Cette semaine, le dernier conte gringo, c’est que, selon le Département du Trésor — et sans aucune preuve — Tareck El Aissami, notre vice-président, est un narcotrafiquant, une saleté ! Et, comme toujours, le secrétaire au Trésor ajoute que « ce n’est pas contre le peuple du Venezuela ».
Le même jour, devant le Congrès colombien, Julio Borges a déclaré, étonnante coïncidence, que le Venezuela est un narco-État et une menace pour la Colombie et le reste de l’Amérique latine, et a demandé une action internationale contre son pays.

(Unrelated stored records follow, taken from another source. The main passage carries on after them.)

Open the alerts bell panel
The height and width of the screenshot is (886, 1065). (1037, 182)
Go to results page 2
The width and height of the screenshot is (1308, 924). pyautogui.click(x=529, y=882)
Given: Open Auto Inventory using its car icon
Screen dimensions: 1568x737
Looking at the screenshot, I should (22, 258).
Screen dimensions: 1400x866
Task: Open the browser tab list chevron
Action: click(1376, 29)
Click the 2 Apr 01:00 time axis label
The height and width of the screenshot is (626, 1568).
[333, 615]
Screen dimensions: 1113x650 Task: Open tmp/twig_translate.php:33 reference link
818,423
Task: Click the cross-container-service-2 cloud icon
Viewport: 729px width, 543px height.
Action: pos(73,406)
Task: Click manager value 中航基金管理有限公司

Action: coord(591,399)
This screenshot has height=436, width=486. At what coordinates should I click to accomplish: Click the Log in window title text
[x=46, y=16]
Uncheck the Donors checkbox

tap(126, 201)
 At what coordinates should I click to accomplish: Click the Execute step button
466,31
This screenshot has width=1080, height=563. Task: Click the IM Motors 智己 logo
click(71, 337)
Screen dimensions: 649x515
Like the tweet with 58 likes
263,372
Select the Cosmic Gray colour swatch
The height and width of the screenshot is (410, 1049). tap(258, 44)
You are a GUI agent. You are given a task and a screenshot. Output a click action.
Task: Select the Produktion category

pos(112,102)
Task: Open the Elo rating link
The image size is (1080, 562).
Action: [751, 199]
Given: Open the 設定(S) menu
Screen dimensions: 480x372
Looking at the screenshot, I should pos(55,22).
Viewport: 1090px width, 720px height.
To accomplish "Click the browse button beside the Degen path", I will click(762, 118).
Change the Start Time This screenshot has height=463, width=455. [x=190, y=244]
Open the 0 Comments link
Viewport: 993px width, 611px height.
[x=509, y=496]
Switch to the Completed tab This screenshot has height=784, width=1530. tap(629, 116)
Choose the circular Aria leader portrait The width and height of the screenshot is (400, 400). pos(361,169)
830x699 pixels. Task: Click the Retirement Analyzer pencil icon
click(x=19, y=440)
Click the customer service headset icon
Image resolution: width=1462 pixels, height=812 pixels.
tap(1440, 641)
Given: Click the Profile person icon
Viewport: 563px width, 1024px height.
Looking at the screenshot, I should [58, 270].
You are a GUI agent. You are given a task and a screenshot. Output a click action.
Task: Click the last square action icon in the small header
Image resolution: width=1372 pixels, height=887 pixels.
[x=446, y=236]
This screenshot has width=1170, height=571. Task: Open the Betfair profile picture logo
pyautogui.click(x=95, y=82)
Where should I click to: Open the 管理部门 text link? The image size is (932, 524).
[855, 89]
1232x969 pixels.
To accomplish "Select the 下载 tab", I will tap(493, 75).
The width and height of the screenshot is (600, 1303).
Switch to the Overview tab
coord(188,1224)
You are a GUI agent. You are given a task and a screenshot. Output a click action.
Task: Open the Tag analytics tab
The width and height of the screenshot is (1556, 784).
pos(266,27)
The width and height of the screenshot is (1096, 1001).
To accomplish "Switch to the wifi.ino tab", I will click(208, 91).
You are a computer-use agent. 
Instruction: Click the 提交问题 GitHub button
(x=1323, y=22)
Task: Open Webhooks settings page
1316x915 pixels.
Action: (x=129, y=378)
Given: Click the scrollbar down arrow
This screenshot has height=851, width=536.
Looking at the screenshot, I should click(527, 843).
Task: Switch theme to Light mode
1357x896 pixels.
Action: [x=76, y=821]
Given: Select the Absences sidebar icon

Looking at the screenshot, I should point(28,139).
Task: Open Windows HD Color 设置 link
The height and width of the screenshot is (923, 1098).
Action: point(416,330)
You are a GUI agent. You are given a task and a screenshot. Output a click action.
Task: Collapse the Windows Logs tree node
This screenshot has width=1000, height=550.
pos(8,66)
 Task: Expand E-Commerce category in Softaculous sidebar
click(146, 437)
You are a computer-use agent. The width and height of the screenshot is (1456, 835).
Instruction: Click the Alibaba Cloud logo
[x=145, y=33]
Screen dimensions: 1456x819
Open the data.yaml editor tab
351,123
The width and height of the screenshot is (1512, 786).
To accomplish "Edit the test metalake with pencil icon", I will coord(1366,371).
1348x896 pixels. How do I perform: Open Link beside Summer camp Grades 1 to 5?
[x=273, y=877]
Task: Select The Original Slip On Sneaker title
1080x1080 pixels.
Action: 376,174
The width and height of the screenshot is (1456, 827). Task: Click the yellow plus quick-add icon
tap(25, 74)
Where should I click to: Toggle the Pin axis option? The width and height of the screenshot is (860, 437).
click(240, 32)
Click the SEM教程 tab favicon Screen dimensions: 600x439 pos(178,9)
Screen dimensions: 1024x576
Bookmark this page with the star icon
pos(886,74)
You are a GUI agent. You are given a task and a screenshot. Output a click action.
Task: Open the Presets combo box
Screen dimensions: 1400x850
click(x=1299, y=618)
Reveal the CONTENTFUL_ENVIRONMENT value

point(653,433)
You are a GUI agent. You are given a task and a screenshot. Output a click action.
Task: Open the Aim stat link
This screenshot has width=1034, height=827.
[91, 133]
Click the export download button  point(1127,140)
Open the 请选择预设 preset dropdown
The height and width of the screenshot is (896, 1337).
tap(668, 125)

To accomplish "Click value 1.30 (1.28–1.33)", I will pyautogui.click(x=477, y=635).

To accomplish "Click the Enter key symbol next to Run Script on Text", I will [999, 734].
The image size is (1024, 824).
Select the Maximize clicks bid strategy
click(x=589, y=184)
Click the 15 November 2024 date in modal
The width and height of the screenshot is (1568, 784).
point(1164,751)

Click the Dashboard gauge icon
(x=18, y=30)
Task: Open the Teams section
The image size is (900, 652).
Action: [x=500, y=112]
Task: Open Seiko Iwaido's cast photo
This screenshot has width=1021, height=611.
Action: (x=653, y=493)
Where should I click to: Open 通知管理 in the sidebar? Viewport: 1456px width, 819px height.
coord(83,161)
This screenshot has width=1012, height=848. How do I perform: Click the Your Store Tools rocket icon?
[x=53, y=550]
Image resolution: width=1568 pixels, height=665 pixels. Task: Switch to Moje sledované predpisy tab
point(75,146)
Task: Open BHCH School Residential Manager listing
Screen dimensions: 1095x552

Et Luís Florido s’empresse de faire sa part en disant que Tareck doit « quitter ses fonctions s’il n’a pas peur de se soumettre aux enquêtes des autorités internationales ». Chaque fois que les gringos veulent changer le vice-président, ou n’importe quel ministre, ou même le président, ils n’ont qu’à monter un autre dossier contre ceux-ci et l’affaireest dans le sac ! Florido, très excité, prévient également que ces accusations pourraient conduire à un blocus financier contre notre pays, mais ce n’est pas contre le peuple, mais contre Tareck qui ne veut pas renoncer et aller vivre dans la prison de Guantánamo. Freddy Guevara est allé plus loin et a dit au Président Maduro : « Si vous laissez un vice-président de la République accusé de trafic de drogue être à un pas de la présidence de la République, vous serez responsable de trahison. » Vous voyez, selon Guevara, si le président du Venezuela refuse d’être une marionnette du gouvernement gringo et ne fait pas ce que celui-ci commande, il est traître à la patrie. Vous imaginez cela ? Il ne manquait plus que Lilian Tintori qui, par le plus pur hasard en tournée à Washington, avec son visage de chatoyante princesse Disney transfigurée par une violente excitation, a exigé de Donald Trump lui-même, plus que des paroles : des actions énergiques contre le Venezuela.
Moi, je vous dis juste une chose : aux États-Unis, si un politicien gringo faisait contre son gouvernement ou contre son pays ce que Borges et sa bande font ici, ils seraient accusés de trahison pour avoir attaqué la sécurité nationale, ce qui leur vaudrait même la peine capitale. Ici, dans cette « dictature cruelle qui persécute la dissidence et restreint la liberté d’expression », tout ce que nous pouvons faire, c’est de les appeler des « vende patrias » et, comble du comble, ils sont choqués.